- Problem requirements
Using the records that follow, copy every line containing the word "schwarz".

Start of Source data

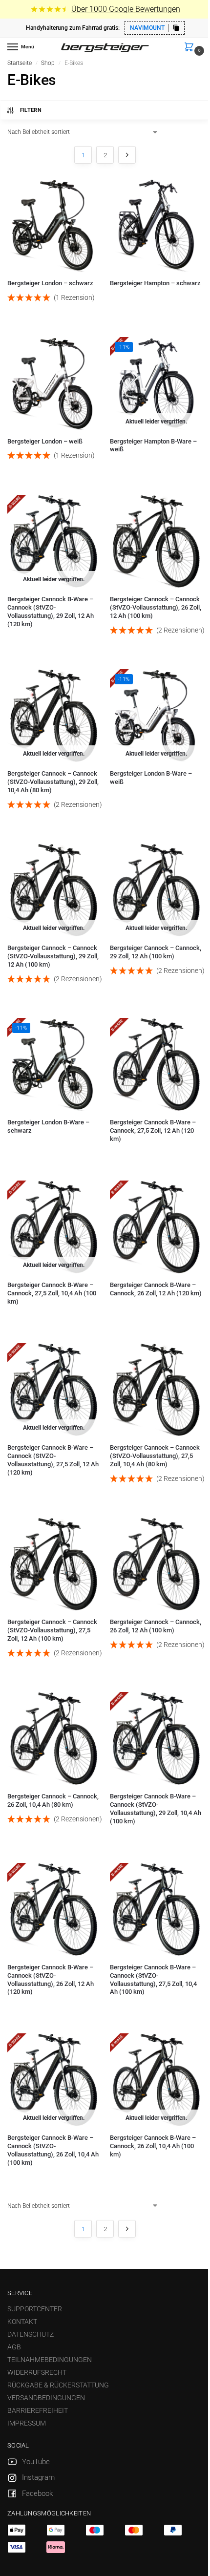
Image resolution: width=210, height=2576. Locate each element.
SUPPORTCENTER (34, 2309)
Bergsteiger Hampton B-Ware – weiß (153, 445)
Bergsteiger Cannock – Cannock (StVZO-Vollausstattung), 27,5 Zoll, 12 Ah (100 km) (52, 1630)
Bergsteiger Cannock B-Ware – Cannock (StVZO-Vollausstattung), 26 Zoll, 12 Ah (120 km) (50, 1980)
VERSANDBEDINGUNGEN (46, 2398)
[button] (191, 48)
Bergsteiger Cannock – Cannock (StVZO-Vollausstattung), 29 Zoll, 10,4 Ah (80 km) (53, 782)
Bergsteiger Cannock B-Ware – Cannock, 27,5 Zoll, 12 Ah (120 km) (153, 1130)
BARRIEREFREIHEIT (37, 2410)
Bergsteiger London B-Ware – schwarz (48, 1126)
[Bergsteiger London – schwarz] (53, 225)
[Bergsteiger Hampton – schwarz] (156, 225)
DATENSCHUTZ (30, 2334)
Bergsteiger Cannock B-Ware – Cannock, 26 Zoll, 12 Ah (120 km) (156, 1289)
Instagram (38, 2477)
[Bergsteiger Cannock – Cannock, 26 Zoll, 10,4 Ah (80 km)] (53, 1738)
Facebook (37, 2493)
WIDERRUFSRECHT (36, 2372)
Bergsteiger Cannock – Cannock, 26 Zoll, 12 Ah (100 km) (155, 1626)
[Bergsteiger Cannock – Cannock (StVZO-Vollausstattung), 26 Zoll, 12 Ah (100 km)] (156, 541)
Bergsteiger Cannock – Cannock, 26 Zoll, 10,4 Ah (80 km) (53, 1800)
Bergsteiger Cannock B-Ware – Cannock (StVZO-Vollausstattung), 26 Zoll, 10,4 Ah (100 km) (53, 2150)
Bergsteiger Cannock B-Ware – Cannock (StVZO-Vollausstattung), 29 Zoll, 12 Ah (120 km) (50, 611)
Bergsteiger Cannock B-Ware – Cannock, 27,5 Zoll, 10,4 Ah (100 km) (51, 1293)
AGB (14, 2347)
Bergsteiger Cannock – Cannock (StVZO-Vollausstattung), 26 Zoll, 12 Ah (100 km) (155, 607)
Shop (48, 63)
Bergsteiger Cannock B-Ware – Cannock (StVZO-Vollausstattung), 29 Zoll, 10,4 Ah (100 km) (155, 1809)
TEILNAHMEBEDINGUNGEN (49, 2360)
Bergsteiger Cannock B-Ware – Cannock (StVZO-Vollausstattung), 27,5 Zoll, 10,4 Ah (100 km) (153, 1980)
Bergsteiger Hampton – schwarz (155, 283)
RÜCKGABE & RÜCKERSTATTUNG (58, 2385)
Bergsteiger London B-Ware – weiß (151, 777)
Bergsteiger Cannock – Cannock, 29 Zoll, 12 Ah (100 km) (155, 952)
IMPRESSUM (26, 2423)
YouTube (36, 2461)
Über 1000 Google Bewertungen (125, 9)
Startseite (19, 63)
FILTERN (31, 110)
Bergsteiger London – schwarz (50, 283)
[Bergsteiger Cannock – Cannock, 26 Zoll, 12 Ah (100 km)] (156, 1564)
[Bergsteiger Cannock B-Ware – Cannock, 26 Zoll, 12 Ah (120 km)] (156, 1227)
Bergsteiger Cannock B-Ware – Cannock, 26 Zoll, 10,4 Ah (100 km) (153, 2146)
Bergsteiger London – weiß (45, 441)
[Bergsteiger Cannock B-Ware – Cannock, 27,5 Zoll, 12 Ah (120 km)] (156, 1064)
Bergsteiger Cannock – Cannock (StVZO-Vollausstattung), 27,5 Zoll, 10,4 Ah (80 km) (155, 1456)
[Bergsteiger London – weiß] (53, 383)
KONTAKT (22, 2321)
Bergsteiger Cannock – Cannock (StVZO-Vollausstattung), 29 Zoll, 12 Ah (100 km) (53, 956)
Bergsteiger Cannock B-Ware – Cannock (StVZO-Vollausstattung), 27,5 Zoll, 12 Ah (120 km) (53, 1460)
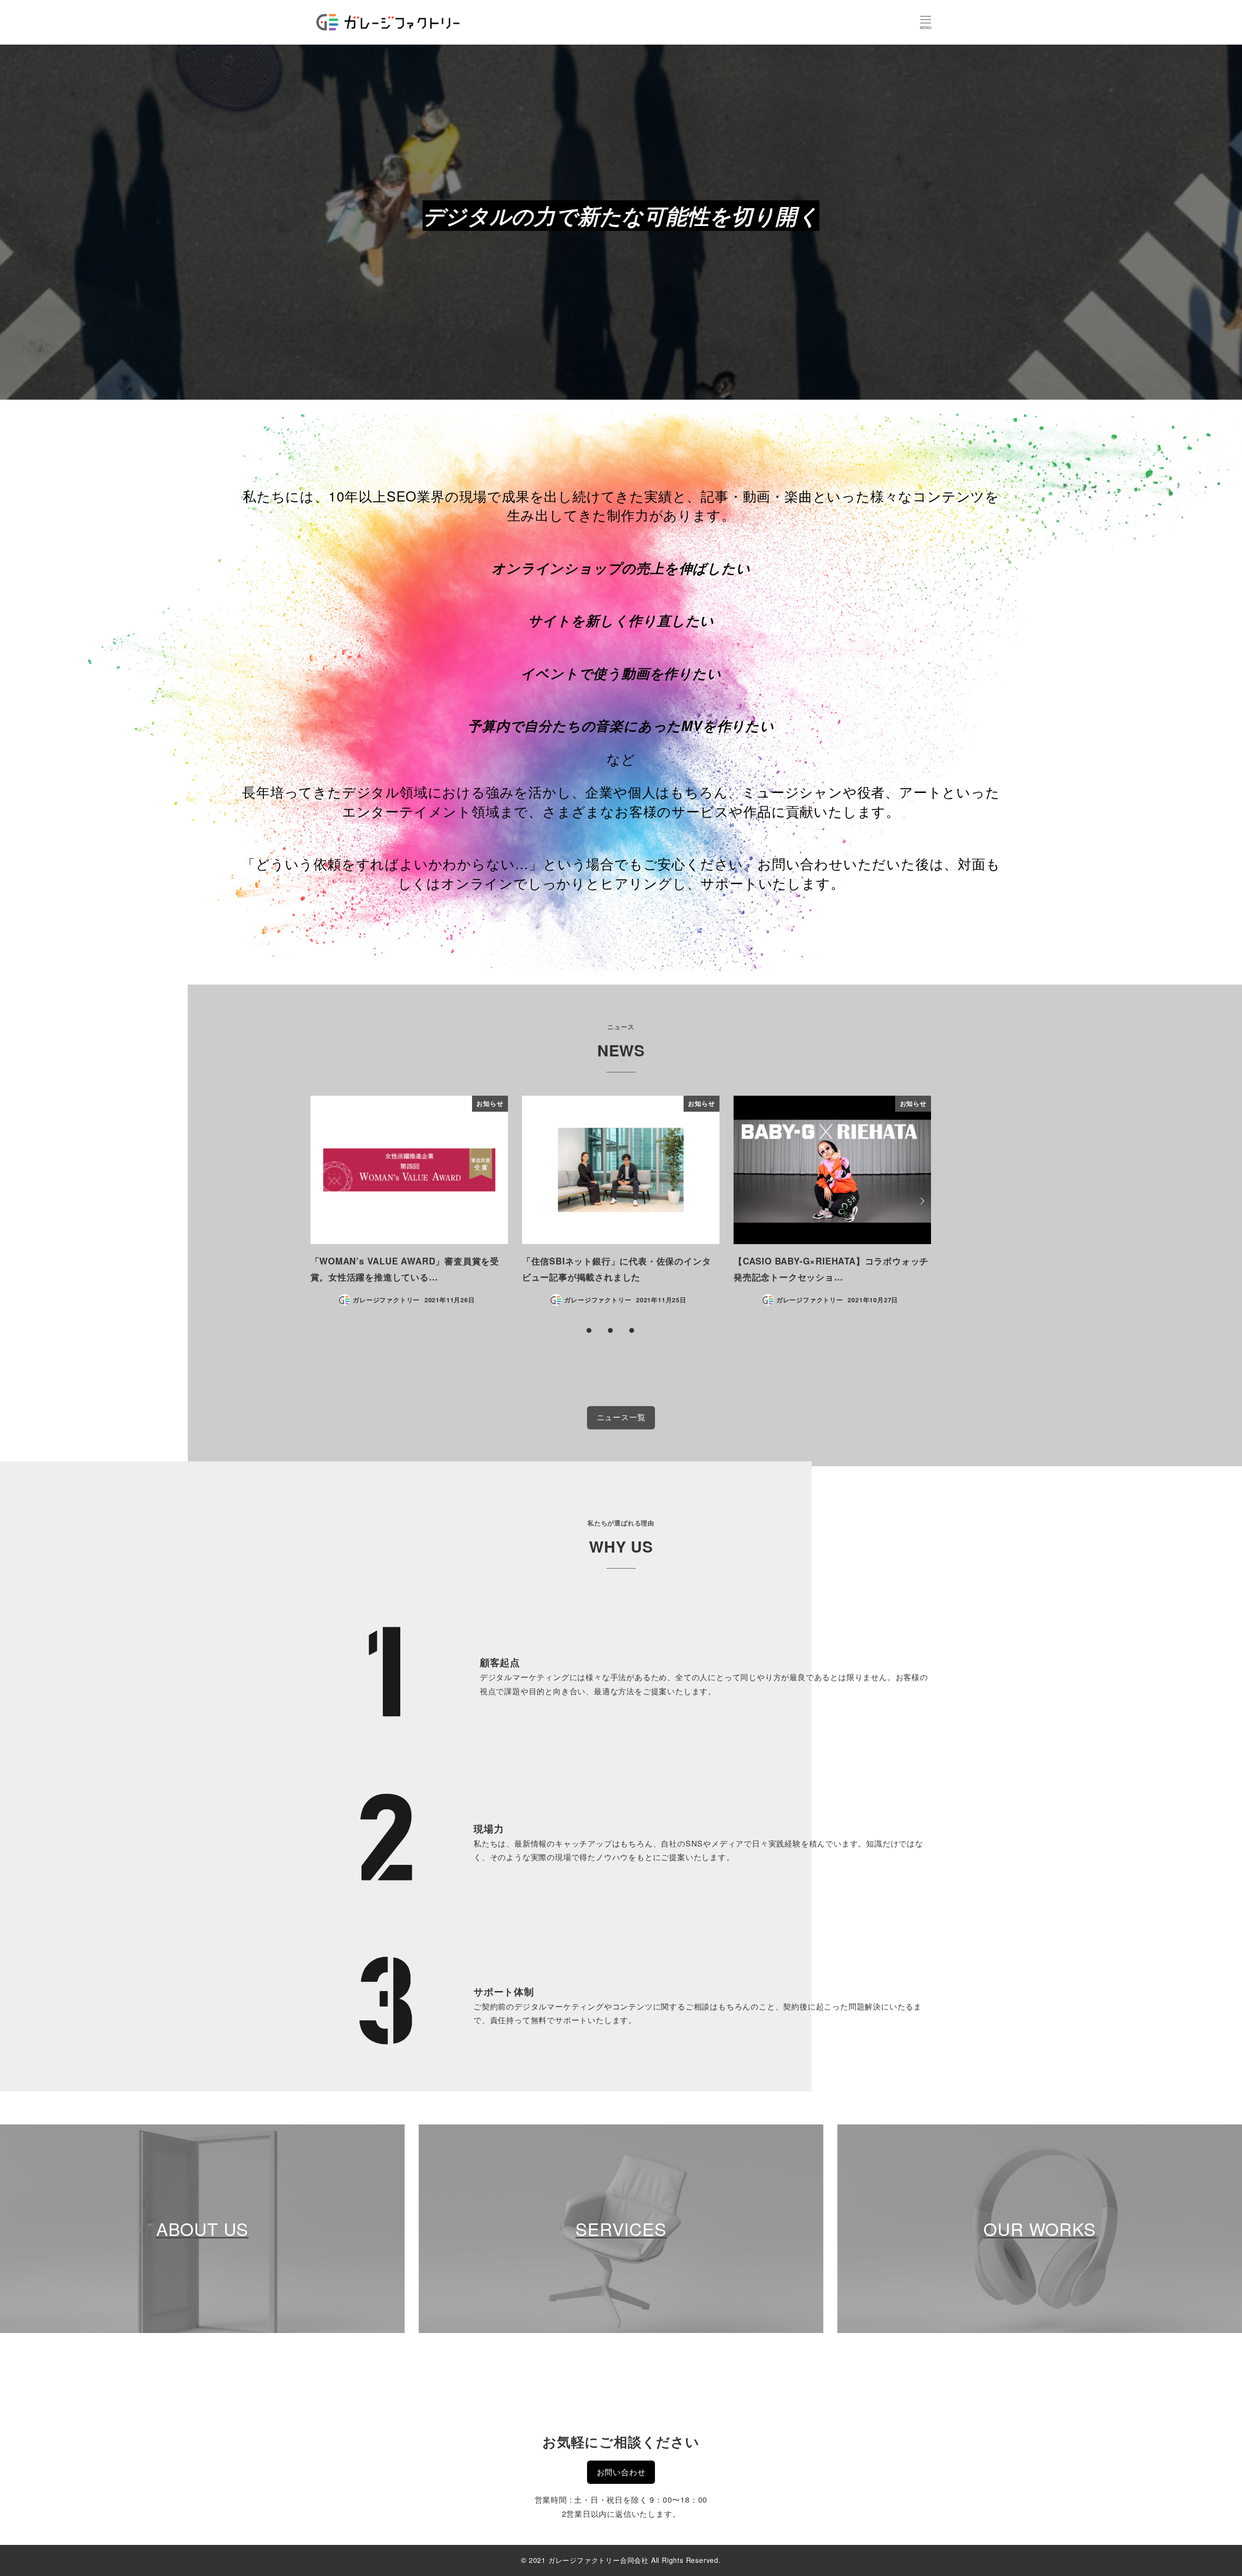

End of Source data

- Answer area
Bergsteiger London B-Ware – schwarz (48, 1126)
[Bergsteiger London – schwarz] (53, 225)
[Bergsteiger Hampton – schwarz] (156, 225)
Bergsteiger Hampton – schwarz (155, 283)
Bergsteiger London – schwarz (50, 283)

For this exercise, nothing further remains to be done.